0

Reading course notes of Andrew NG's machine learning course it states for linear regression :

Take a training set and pass it into a learning algorithm. The algorithm outputs a function h (the hypothesis). h takes an input and tries to output estimated value y.

It then goes on to say :

present h as : h theta(x) = theta0 + theta1x

Does this not mean the hyptohesis was not outputted by the learning algorithm, instead we just defined it as h theta(x) = theta0 + theta1x

Instead of "Take a training set and pass it into a learning algorithm. The algorithm outputs a function h (the hypothesis)." should the statement be "Take a training set and pass it into a learning algorithm. The algorithm outputs value(s) which make the hypothesis as accurate as possible" ?

blue-sky
  • 51,962
  • 152
  • 427
  • 752
  • `Does this not mean the hyptohesis was not outputted by the learning algorithm, instead we just defined it as h theta(x) = theta0 + theta1x` - what do you mean here? `theta(x) = theta0 + theta1x` is your hypothesis. – cel Jul 19 '15 at 18:27
  • @cel the hypothesis is defined as "h theta(x) = theta0 + theta1x" . The learning algorithm did output this hypothesis as stated in course notes. – blue-sky Jul 19 '15 at 18:29
  • I don't get the difference between the two statements.
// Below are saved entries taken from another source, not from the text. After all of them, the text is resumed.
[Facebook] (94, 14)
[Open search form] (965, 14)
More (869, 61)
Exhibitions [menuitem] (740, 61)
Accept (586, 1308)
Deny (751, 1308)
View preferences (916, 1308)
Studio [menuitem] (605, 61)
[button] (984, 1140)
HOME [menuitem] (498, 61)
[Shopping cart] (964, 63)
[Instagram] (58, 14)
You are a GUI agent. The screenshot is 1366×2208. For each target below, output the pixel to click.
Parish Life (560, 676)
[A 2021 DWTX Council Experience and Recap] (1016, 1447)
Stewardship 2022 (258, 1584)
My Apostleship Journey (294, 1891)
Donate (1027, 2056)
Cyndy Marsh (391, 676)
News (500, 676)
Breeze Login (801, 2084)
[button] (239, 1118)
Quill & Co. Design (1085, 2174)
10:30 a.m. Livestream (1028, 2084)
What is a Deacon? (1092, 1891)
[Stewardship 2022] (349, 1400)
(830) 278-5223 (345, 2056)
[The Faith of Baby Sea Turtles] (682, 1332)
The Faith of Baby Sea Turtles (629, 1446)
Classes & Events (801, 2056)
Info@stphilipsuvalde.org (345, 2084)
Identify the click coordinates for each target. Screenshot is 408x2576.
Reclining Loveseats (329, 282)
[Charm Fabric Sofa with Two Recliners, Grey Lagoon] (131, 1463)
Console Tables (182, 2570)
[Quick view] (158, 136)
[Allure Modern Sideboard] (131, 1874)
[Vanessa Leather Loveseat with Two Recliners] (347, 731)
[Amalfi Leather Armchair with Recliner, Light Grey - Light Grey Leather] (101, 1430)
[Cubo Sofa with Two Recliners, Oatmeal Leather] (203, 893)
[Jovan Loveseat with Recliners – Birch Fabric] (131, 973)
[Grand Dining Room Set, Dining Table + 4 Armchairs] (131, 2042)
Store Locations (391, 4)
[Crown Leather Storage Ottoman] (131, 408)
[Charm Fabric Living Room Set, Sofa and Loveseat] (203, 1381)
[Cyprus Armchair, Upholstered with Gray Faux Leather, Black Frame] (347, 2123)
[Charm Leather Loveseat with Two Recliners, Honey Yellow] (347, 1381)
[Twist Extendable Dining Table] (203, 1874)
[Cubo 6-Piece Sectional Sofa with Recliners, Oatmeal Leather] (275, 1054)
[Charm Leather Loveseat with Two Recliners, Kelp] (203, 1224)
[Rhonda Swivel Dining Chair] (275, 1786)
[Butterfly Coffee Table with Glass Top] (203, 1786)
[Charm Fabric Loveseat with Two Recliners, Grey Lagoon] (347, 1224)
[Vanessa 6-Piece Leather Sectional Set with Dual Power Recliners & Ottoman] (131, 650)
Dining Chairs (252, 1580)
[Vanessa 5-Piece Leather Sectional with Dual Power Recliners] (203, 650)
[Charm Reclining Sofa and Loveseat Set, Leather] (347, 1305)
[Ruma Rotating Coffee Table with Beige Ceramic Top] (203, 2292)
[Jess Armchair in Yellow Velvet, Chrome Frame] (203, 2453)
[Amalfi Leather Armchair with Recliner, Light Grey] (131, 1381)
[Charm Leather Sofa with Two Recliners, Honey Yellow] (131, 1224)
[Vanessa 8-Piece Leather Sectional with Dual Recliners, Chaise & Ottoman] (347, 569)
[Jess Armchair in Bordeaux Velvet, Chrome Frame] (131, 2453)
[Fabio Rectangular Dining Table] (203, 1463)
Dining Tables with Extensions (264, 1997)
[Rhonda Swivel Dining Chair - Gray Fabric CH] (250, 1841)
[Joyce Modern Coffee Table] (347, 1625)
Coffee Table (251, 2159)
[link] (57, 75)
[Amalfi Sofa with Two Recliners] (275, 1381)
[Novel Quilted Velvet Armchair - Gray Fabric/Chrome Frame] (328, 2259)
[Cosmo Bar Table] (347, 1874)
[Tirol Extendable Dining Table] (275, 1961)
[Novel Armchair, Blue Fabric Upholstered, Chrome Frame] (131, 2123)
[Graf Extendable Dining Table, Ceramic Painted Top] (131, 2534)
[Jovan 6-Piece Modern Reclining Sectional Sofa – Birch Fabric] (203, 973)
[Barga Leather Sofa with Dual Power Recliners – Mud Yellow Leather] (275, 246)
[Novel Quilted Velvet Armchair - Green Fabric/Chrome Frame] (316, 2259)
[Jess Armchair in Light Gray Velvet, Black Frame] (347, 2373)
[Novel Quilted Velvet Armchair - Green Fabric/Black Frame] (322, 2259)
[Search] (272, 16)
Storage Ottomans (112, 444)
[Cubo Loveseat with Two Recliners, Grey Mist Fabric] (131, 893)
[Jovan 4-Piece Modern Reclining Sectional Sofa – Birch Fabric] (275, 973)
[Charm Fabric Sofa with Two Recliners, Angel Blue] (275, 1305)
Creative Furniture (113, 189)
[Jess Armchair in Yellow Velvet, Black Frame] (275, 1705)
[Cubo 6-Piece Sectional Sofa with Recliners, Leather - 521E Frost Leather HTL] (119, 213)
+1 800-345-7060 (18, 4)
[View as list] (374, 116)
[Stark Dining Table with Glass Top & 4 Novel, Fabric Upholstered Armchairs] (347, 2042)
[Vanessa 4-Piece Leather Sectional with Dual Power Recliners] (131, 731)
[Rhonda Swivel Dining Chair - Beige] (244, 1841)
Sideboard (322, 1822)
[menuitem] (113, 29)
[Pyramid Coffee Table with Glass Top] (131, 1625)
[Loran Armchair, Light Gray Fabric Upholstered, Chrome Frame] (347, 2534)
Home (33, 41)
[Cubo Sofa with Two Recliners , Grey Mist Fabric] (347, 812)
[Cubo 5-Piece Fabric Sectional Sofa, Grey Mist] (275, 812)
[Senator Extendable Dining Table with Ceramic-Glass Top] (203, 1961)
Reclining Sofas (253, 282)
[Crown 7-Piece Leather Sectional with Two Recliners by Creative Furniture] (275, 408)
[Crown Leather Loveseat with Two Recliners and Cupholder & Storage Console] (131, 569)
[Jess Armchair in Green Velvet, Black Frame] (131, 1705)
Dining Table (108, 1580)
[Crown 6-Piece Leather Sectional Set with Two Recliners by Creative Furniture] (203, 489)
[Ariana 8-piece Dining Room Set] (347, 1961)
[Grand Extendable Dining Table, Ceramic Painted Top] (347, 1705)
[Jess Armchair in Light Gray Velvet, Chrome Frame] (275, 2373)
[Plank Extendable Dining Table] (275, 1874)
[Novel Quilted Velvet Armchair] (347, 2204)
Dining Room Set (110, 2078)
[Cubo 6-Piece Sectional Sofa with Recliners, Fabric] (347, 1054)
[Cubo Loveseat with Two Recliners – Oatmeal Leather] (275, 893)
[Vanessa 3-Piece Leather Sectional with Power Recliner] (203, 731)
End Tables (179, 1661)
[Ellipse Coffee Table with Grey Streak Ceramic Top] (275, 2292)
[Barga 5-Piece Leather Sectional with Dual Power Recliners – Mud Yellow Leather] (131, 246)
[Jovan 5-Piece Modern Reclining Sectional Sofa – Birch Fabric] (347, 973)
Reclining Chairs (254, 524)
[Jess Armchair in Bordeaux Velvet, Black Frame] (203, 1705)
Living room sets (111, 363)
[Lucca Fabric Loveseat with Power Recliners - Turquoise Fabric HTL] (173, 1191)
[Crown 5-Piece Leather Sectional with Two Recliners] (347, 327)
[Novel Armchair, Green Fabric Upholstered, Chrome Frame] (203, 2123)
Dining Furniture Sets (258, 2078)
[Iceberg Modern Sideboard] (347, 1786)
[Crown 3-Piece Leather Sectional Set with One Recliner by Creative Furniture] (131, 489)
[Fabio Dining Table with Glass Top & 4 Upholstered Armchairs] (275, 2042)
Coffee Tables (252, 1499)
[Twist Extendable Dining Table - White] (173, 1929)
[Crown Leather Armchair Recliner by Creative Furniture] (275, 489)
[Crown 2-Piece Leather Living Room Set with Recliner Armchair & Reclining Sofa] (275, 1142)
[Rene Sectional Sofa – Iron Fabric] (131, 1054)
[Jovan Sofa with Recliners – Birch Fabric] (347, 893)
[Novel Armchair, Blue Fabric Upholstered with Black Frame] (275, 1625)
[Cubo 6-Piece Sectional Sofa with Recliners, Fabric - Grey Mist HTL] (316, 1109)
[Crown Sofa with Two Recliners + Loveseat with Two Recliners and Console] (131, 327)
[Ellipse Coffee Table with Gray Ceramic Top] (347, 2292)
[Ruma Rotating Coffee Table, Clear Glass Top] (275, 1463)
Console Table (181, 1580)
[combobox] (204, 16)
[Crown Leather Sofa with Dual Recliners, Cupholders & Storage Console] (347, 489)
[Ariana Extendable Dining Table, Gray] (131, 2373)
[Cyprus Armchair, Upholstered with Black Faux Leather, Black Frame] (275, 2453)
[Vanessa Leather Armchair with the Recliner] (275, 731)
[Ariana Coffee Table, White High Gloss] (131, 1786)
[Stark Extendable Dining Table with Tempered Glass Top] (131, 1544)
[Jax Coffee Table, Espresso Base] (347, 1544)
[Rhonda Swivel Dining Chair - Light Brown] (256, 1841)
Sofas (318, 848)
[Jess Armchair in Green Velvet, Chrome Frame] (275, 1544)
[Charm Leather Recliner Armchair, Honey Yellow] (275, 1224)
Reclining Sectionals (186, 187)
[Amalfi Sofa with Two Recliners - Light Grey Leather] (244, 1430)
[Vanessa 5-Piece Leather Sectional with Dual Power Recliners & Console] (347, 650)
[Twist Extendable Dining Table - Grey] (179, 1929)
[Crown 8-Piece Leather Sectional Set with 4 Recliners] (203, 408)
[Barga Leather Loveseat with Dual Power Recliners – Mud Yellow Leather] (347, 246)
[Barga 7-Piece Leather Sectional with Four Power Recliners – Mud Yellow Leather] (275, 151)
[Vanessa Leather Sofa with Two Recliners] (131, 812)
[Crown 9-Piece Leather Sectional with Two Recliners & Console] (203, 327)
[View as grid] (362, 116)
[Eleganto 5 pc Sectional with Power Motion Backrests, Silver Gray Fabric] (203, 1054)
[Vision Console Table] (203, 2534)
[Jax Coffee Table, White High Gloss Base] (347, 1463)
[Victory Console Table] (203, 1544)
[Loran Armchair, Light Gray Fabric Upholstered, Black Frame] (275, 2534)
Returning a function or returning all necessary parameters for a parametric function is basically the same information. – cel Jul 19 '15 at 18:31
  • @cel I meant to say in previous comment "@cel the hypothesis is defined as "h theta(x) = theta0 + theta1x" . The learning algorithm did not output this hypothesis as stated in course notes. " I distinguish between returning a function and returning the evaluation of a function. The learning algorithm appears to return value, not a function. – blue-sky Jul 19 '15 at 18:38
  • I think cel is correct here, but we cannot see your system outputs. It is highly likely that you are getting the *coefficients* of your hypothesis as simply two raw numbers. I assume the task is for you to take the coefficients and build the equation. – roganjosh Jul 19 '15 at 18:41
  • @blue-sky Your further comment came while I was typing mine. The formal answer by Timothy Murphy and cel's answer are correct. Your confusion is regarding coefficients (theta1x) and a constant (theta0) and the fully defined equation. Just plug the numbers in. – roganjosh Jul 19 '15 at 18:43

2 Answers2

1

For the case of linear regression you want your learning algorithm to output a linear fucnction.

That is h(x) = theta0 + theta1x.

In this case the learning algorithm learns the optimal theta0 and theta1 to fit your training data.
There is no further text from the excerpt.